◆ Activity: In the records below, the relevant part opens with the line containing "Screen dimensions: 1182x1008" and closes with the line containing "The image size"; print that part exactly and only, without its pictures.

◆ Dataset excerpts:
# # # # # # #
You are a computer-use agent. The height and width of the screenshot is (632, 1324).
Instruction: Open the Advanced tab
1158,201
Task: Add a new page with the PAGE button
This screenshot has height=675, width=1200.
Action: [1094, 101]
# # # # # # #
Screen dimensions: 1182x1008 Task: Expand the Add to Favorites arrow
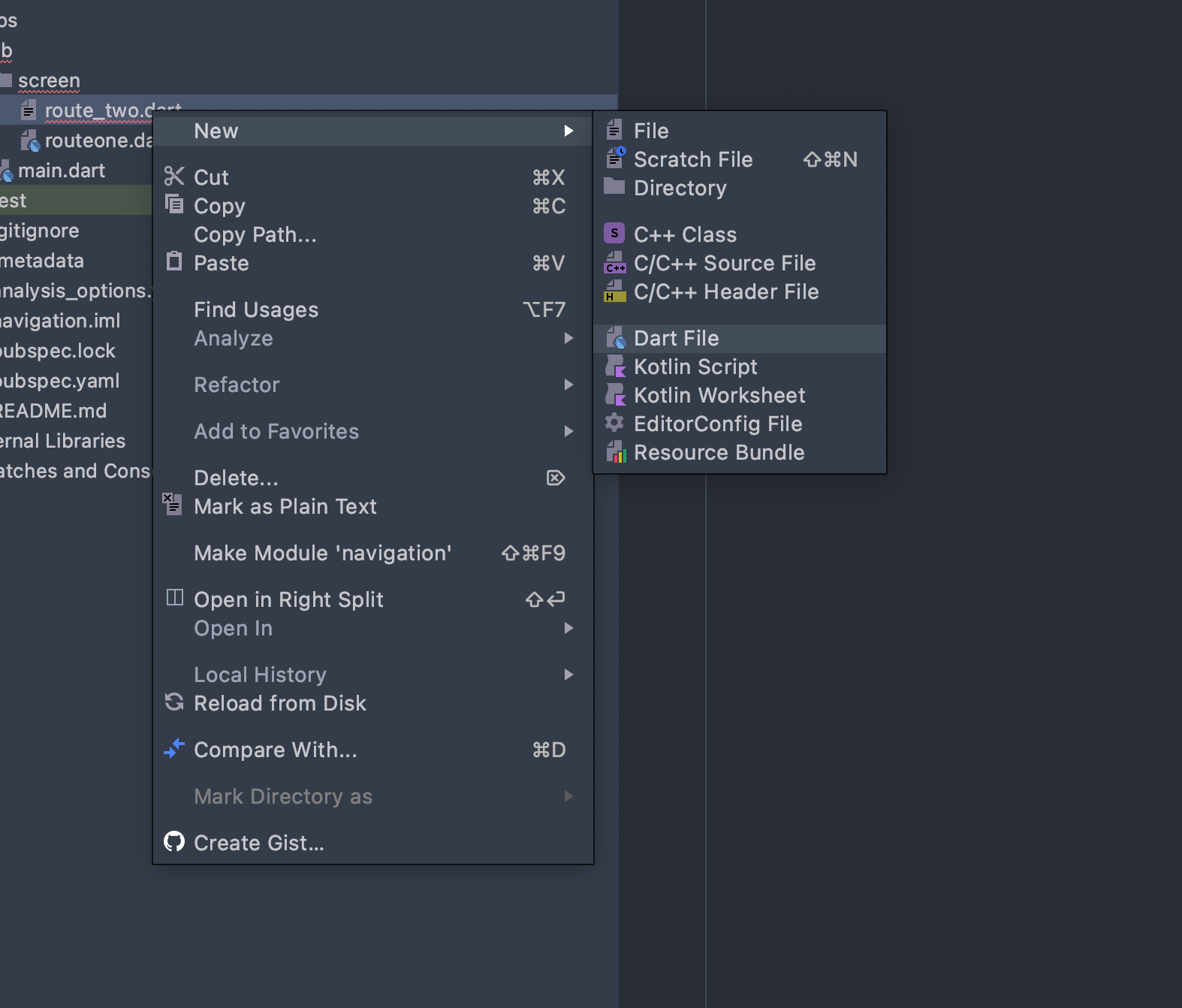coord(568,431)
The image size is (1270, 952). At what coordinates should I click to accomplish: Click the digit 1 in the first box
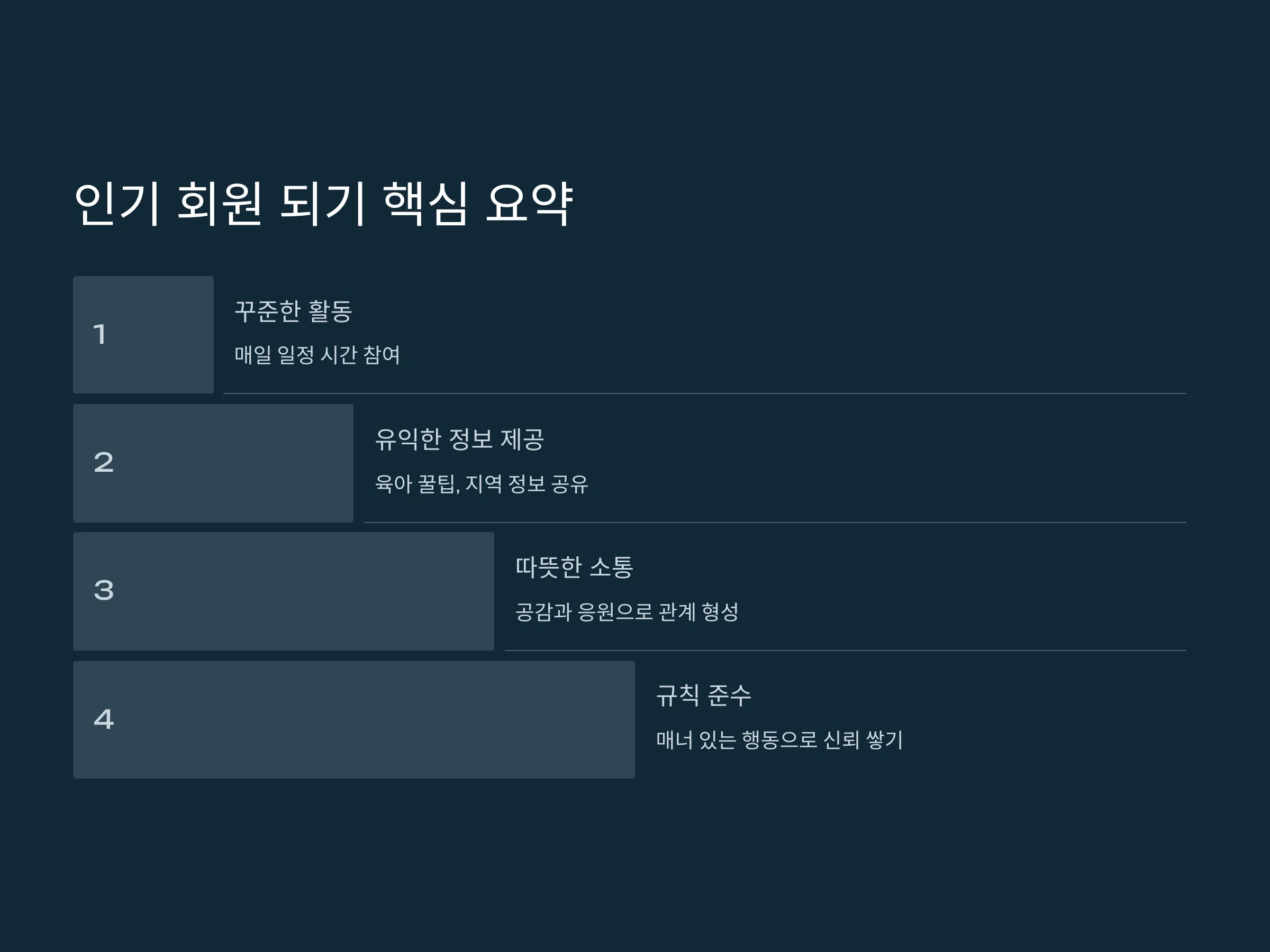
# # # # # # #
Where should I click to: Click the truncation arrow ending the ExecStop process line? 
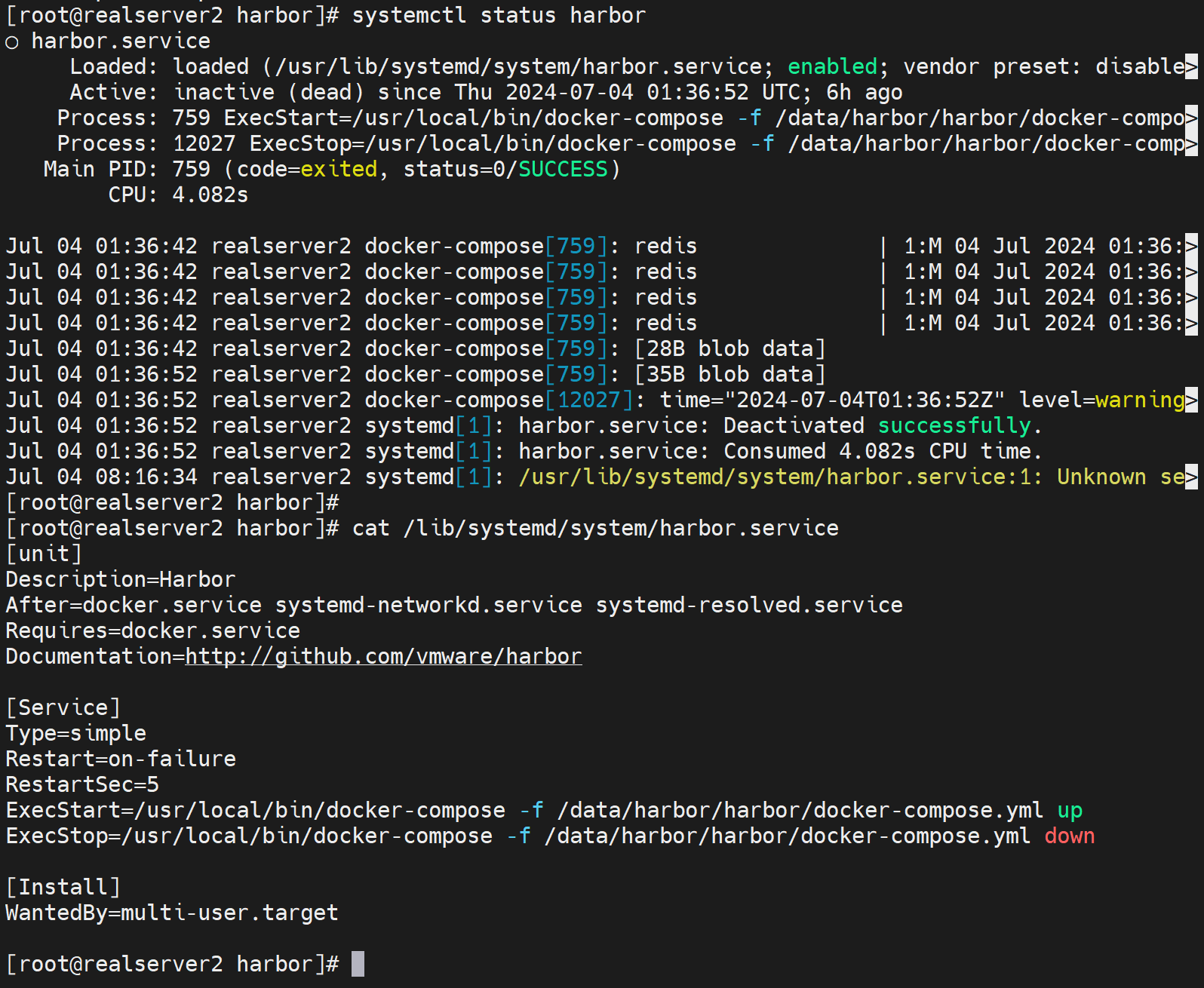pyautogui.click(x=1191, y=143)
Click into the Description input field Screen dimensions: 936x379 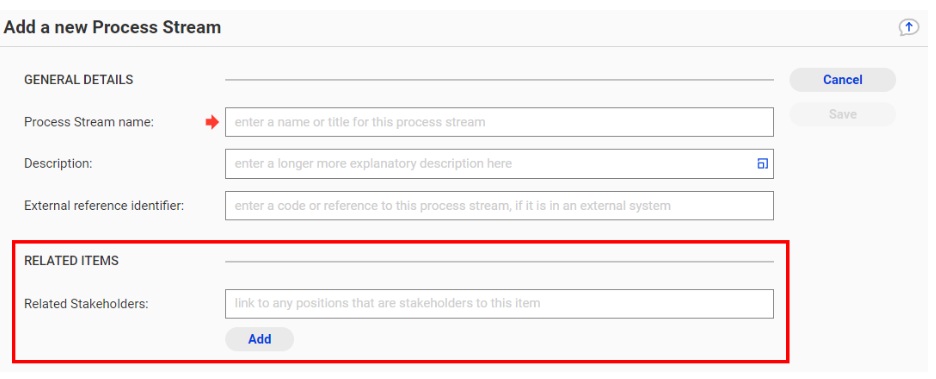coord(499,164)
# # # # # # #
◆ Result below:
Screen dimensions: 1182x1008 Task: Expand the Add to Favorites arrow
coord(568,431)
The image size is (1270, 952). At what coordinates should I click to accomplish: Click the digit 1 in the first box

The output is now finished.